When you run mdflow execute api-spec.md:

$ mdflow execute api-spec.md

Running: api-spec.md
━━━━━━━━━━━━━━━━━━━━━━━━━━━━━━━━━━━━━━━━

✓ Block 1: curl POST /api/users
  Status: 201 Created
  Response matched expected JSON schema

✓ Block 2: Expected response validation
  Field 'id' matches pattern: usr_[a-z0-9]+
  Field 'email' equals: test@example.com
  Field 'created_at' is valid ISO 8601

━━━━━━━━━━━━━━━━━━━━━━━━━━━━━━━━━━━━━━━━
All blocks passed ✓ (2/2)
Execution time: 1.2s

When the API breaks:

$ mdflow execute api-spec.md

Running: api-spec.md
━━━━━━━━━━━━━━━━━━━━━━━━━━━━━━━━━━━━━━━━

✗ Block 1: curl POST /api/users
  Status: 500 Internal Server Error
  Expected: 201 Created

  Response:
  {
    "error": "Database connection failed"
  }

━━━━━━━━━━━━━━━━━━━━━━━━━━━━━━━━━━━━━━━━
FAILED: 1 of 2 blocks failed
Execution time: 0.8s

This forces you to either fix the implementation or update the spec. Documentation can never drift from reality.

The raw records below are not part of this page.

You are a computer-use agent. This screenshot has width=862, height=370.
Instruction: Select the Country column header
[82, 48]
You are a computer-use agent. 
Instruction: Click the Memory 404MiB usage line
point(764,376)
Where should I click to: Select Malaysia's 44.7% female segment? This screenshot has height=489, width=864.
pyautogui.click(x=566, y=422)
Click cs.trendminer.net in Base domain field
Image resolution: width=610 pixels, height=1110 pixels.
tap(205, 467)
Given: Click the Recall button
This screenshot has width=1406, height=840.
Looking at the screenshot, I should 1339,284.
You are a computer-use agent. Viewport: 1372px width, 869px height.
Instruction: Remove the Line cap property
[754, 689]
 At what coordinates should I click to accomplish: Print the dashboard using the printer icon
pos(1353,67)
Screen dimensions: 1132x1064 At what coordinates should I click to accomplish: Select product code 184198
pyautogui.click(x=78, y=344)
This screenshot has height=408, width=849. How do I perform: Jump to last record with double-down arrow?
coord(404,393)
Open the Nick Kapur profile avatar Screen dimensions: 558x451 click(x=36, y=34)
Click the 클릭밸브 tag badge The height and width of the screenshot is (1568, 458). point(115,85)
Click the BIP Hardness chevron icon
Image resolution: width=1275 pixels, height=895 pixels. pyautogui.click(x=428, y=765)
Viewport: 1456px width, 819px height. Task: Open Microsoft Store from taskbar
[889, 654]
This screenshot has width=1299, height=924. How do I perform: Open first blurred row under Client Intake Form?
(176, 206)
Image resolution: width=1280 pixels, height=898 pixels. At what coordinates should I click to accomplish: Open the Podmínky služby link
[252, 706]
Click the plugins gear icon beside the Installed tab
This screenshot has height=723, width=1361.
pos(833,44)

The Core Question You’re Answering

“How do I ensure my documentation stays synchronized with my actual codebase as it evolves?”

Most documentation becomes outdated within weeks of writing. Code examples break, APIs change, but the docs remain frozen in time. This project addresses the fundamental problem: passive documentation rots, executable documentation validates itself.

By embedding executable tests directly in your specification, you create a contract that must be maintained. When the contract breaks, CI fails, forcing alignment.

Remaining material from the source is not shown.